Yes, because spammers are stupid and I had not seen this sort of distributed
spamming before.
It is a gross and dangerous error to regard spammers as stupid. Sure, some
of them are stupid, but not all are. There's plenty of evidence that much
of our spam comes from highly organized, somewhat sophisticated,
multi-person, multi-national spam gangs. To underestimate ones enemy is a
grave error.
Large-scale spammers are working together with virus writers. Virus writers
are installing backdoors that they can harvest and sell to spammers as mail
relay bot-nets. Spammers are using these in performing very massive-scale
dictionary scans.
I'm also fairly sure that the cycle comes full circle, and every time they
find a valid address they kick off a few mail worms to it hoping to pick up
a new bot. Virus begets spam begets more viruses.
This is also not the only sign we've seen of a well organized spam outfits.
It's quite obvious spammers analyze anti-spam tools, including
spamassassin, for weaknesses.

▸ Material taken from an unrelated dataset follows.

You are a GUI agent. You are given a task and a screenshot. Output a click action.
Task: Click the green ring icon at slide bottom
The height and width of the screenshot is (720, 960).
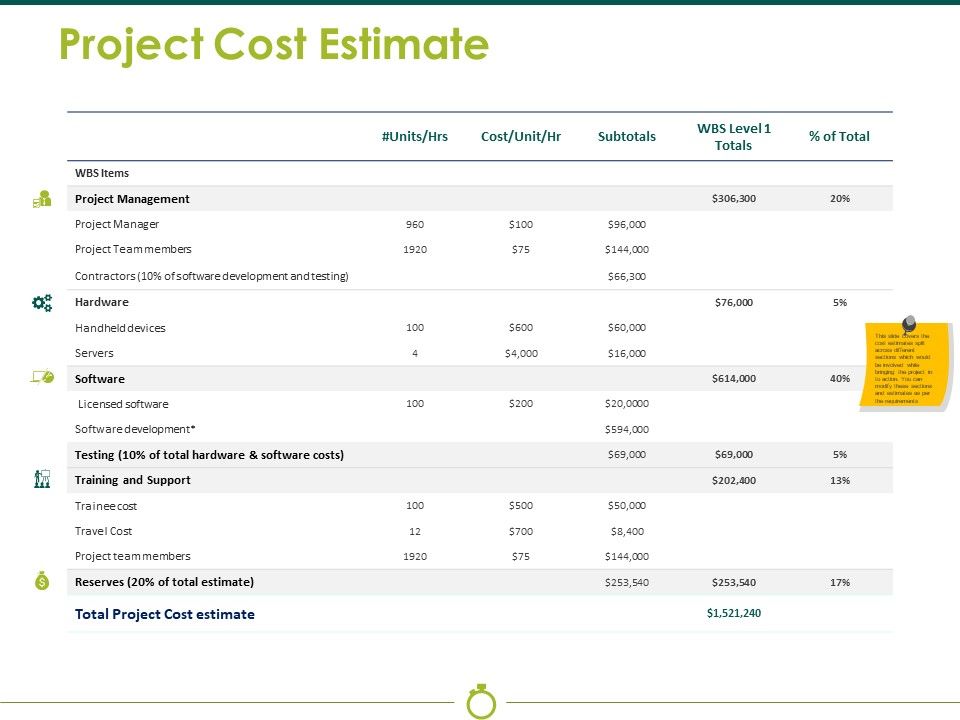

Take the infamous bug 1589 that was exploited
by spammers forging multiple different email clients to gain hefty negative
scores.
Also take the current heavy exploitation of Geocities. This isn't just some
idiot setting up a couple pages on uk/de/br.geocities.com, they're using
rapidly adapting automated scripts to bombard geocities with these. They're
probably using their botnets to create the registrations, which is why it
looks like just a bunch of users from all over the place to geocities. If
it was all coming from a few IP's it'd be easy for them to stem it.
These guys aren't geniuses, but the top spammers certainly more clever than
most people think. We often assume their moral handicaps must have matching
mental ones. That underestimation is one weapon the spammers, and other
sociopaths, have on their side.
It is rather clever because it can go unnoticed if one does
not examine the system logs carefully and often.
At my site it happens at such a heavy rate it's blatantly obvious.
Dictionary attack probes are about 80% of the connections made to my
mailserver. With that much scanning relative to actual mail delivery the
distributed nature becomes pretty obvious as they're all consecutive in the
mail logs. It's been going on at my site continuously since at least mid 2004.